The publication titled, "Immunotherapy with an engineered bacteria by targeting the STING pathway for anti-tumor immunity," details the engineering and characterization of SYNB1891. The work describes preclinical studies that demonstrate anti-tumor activity and generation of immunological memory by SYNB1891 in mouse models of cancer, as well as its robust activation of human antigen presenting cells (APCs) that are key to the generation of an anti-tumoral immune response.

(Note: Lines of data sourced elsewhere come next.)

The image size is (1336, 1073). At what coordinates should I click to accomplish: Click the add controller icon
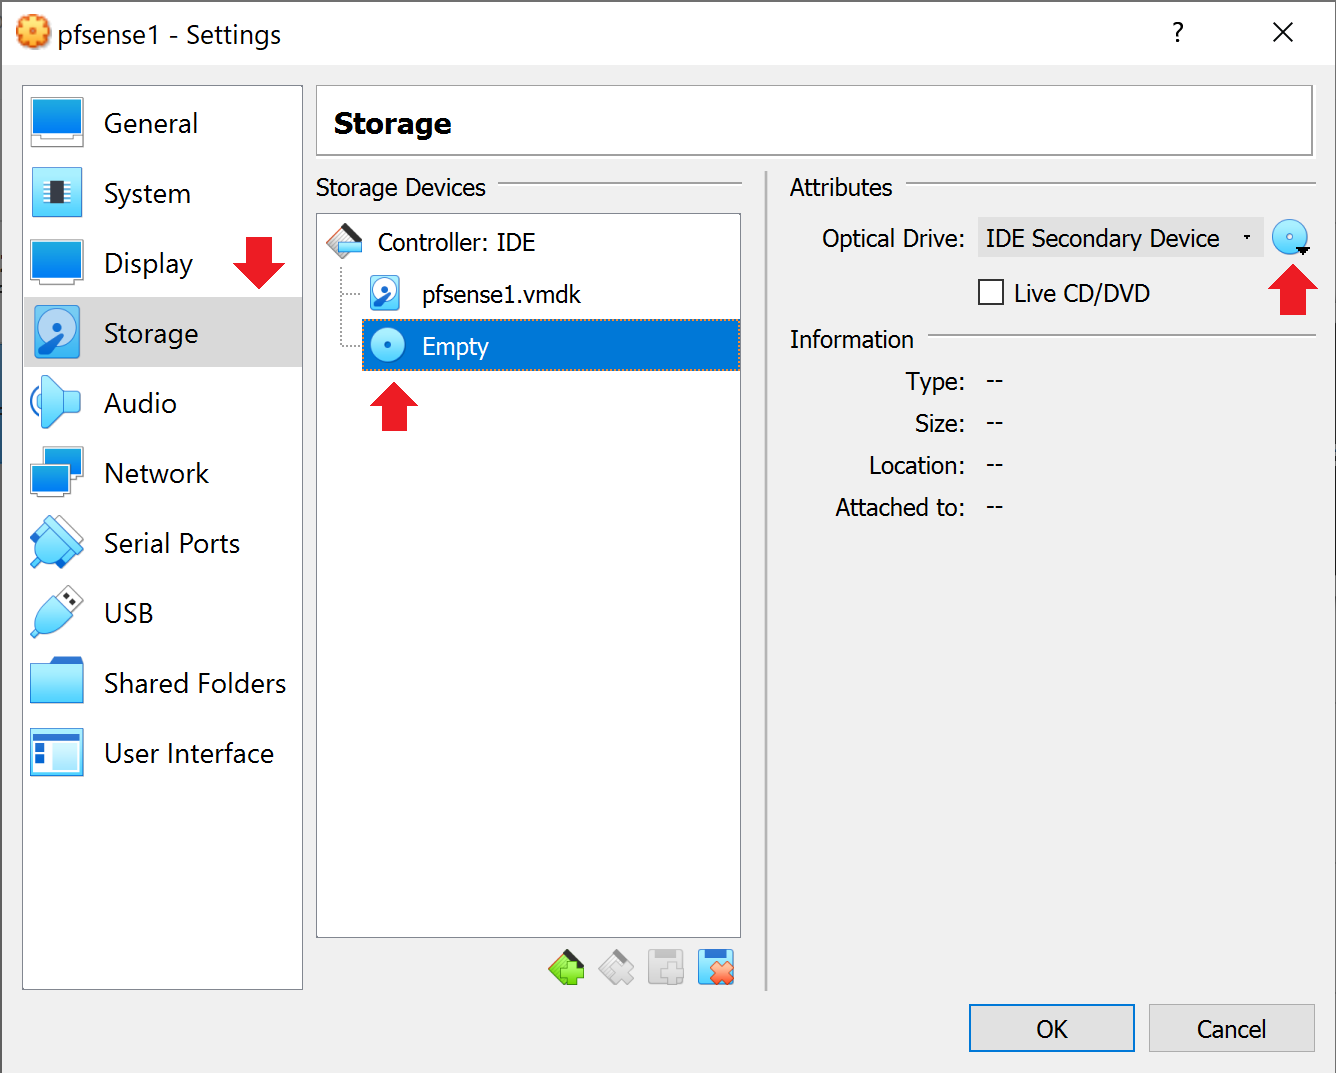[566, 968]
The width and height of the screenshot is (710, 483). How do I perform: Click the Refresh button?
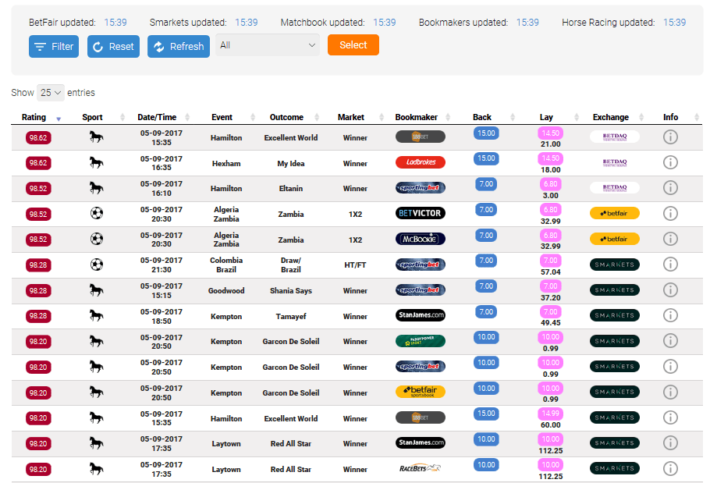coord(178,46)
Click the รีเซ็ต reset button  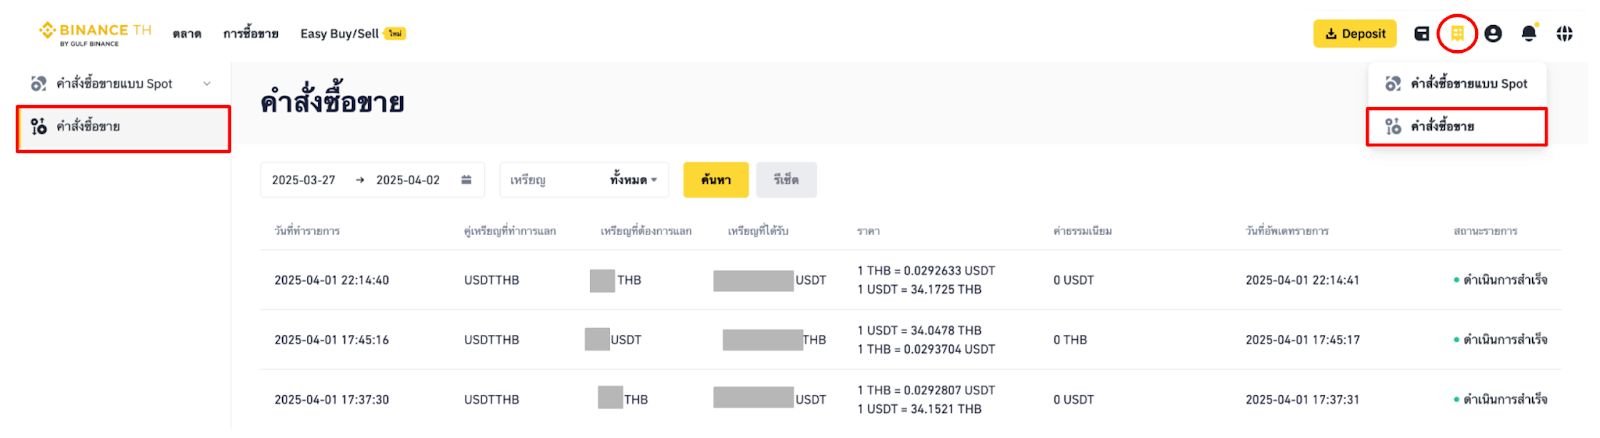(786, 180)
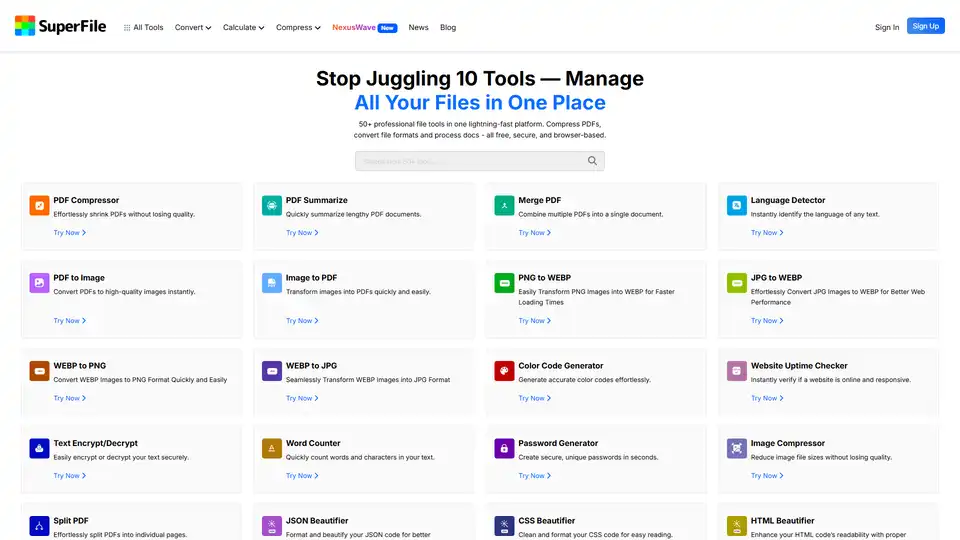
Task: Click the SuperFile logo
Action: coord(61,27)
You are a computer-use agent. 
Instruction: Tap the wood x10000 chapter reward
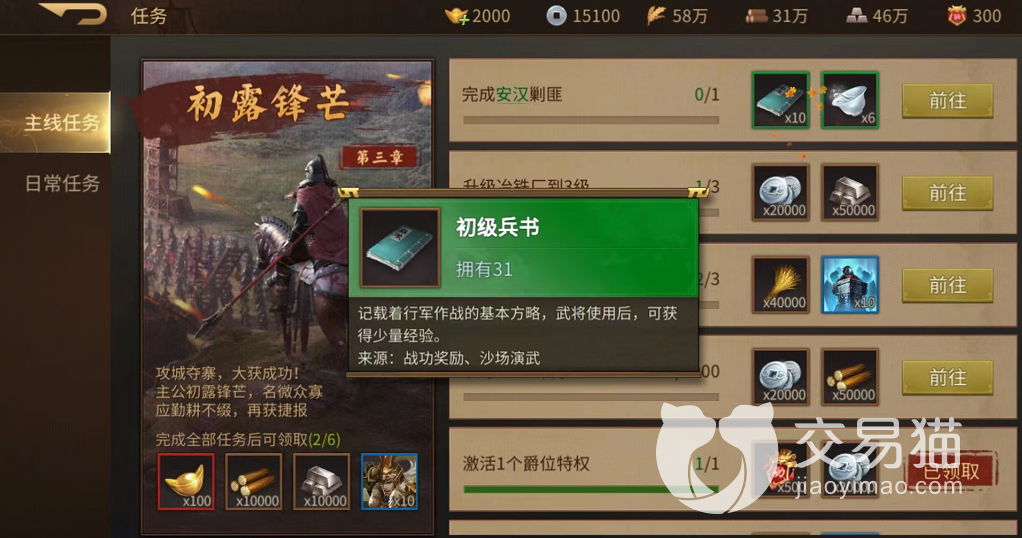pyautogui.click(x=254, y=481)
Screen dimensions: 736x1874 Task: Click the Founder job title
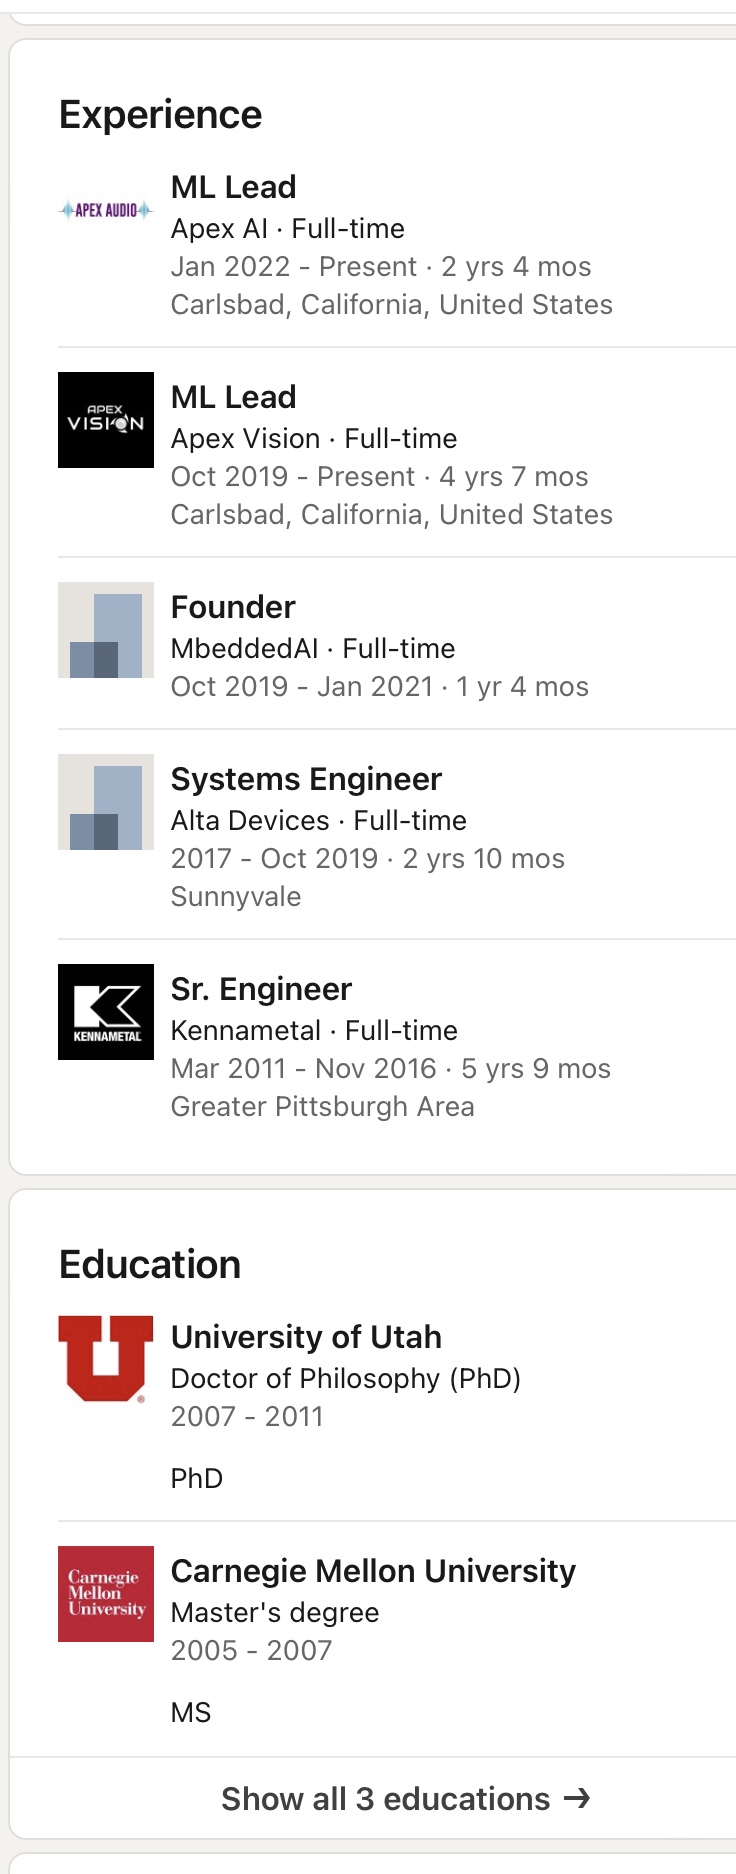coord(233,607)
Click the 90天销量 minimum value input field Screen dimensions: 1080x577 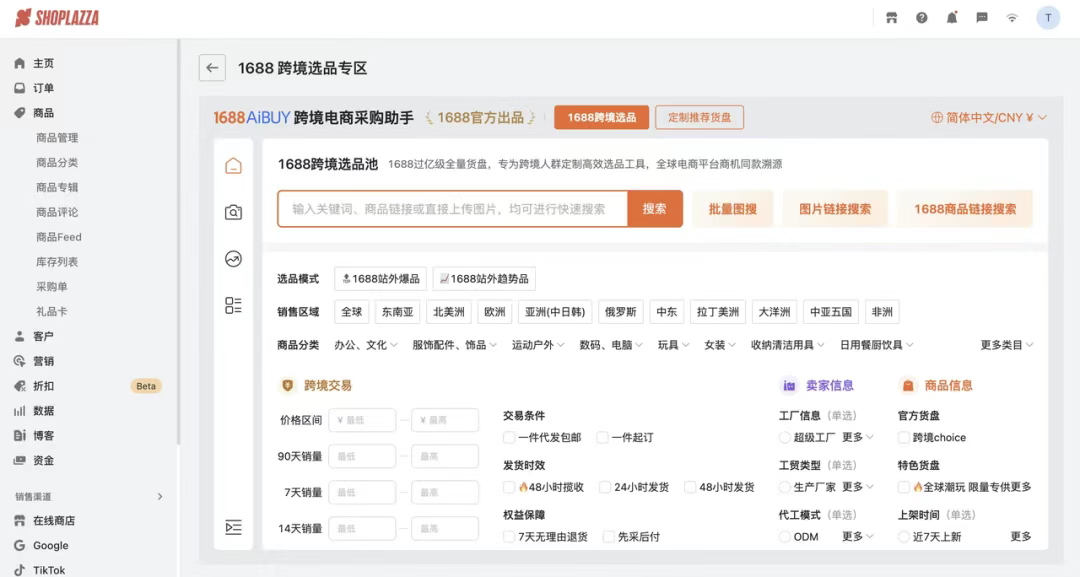tap(362, 455)
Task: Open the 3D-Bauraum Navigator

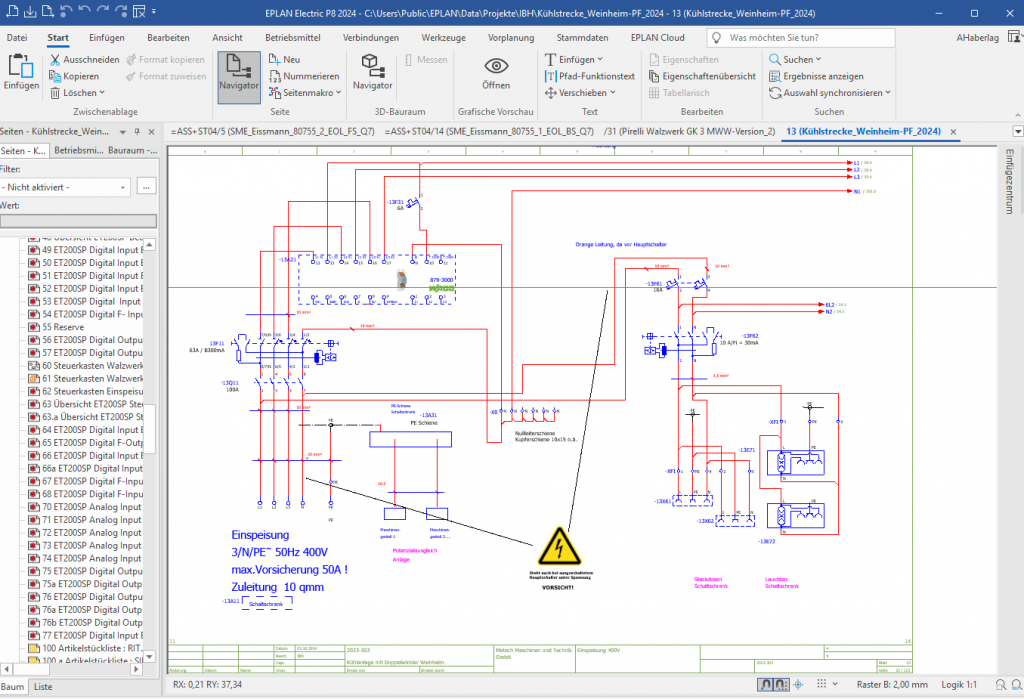Action: tap(372, 73)
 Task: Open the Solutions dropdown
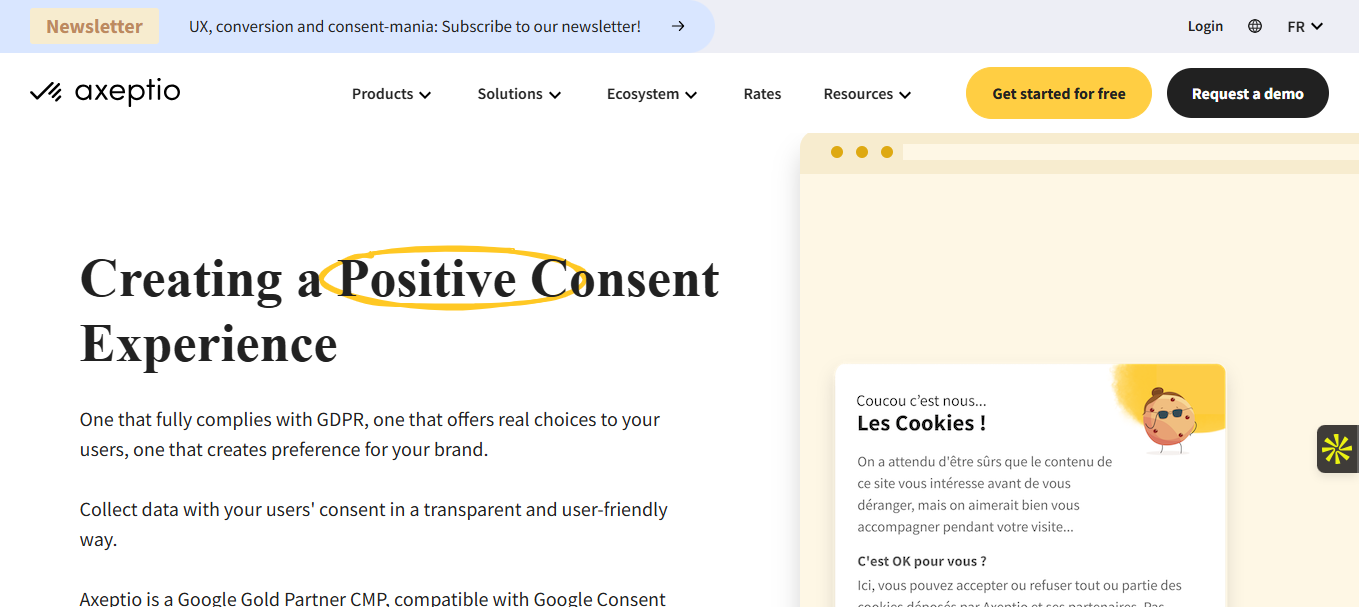519,94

SYNB1891 is an engineered strain of E. coli Nissle, that produces cyclic di-AMP (CDA), a stimulator of the STING (STimulator of INterferon Genes) pathway. This mechanism can play a critical role in the initiation of an anti-tumor immune response via activation of APCs and presentation of tumor antigens. The bacterial chassis of SYNB1891 also stimulates the innate immune system by several other mechanisms, including via Toll-like receptors (TLRs), potentially adding to the magnitude of the overall immune response. A notable advantage of SYNB1891 is that the STING agonist is not released by the bacteria until they have been engulfed by the target cells (APCs) and so there is less risk of deleterious effects on other immune cells such as T-cells. Also, while SYNB1891 has been engineered with safety features that are designed to prevent its replication unless supplemented with specific nutrients, the bacteria remain active for several days within the injected tumor to stimulate a local immune response.
Intra-tumorally administered SYNB1891 is being evaluated as a monotherapy in an ongoing Phase 1 open-label, multicenter, dose escalation clinical trial (NCT04167137) in patients with advanced solid tumors or lymphoma. Synlogic expects to release data from the monotherapy arm of this study in late 2020. After establishing a maximum tolerated dose for SYNB1891 as monotherapy, Synlogic expects to initiate a second arm of the trial in which subjects will receive escalating dose levels of SYNB1891 in combination with a fixed dose of the checkpoint inhibitor, atezolizumab (Tecentriq), to establish a recommended dose for the combination regimen.
The DOI for the paper is 10.1038/s41467-020-16602-0.